• DA SVOLGERE
Riporti in un CSV a due colonne, intitolate "testo" e "risposta", il tratto di record che va dalla riga contenente "Image resolution: width=1266, height=1165." fino alla fine dei record, estremi inclusi. Inserisca una riga per ogni testo con la relativa risposta, ciascuno in un campo tra virgolette e con gli a capo sostituiti da spazi.
────────────────────
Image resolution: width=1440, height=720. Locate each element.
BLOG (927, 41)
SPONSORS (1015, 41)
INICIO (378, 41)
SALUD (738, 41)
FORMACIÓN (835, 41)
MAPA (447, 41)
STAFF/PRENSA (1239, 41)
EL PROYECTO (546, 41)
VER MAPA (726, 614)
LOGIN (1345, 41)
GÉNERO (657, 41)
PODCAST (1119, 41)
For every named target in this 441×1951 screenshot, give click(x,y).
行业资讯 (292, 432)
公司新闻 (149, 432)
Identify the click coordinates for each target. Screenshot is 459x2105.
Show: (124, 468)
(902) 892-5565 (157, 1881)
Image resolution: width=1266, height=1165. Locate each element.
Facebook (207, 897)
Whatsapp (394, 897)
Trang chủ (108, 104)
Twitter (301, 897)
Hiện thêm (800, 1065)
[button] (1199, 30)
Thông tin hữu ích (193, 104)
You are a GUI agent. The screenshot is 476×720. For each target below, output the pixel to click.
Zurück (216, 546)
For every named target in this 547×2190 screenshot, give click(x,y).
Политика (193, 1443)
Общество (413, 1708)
────────────────────
• RISPOSTA ALL'ESERCIZIO
testo,risposta
"Image resolution: width=1266, height=1165. Locate each element. Facebook","(207, 897)"
"Whatsapp","(394, 897)"
"Trang chủ","(108, 104)"
"Twitter","(301, 897)"
"Hiện thêm","(800, 1065)"
"[button]","(1199, 30)"
"Thông tin hữu ích","(193, 104)"
"You are a GUI agent. The screenshot is 476×720. For each target below, output the pixel to click. Zurück","(216, 546)"
"For every named target in this 547×2190 screenshot, give click(x,y). Политика","(193, 1443)"
"Общество","(413, 1708)"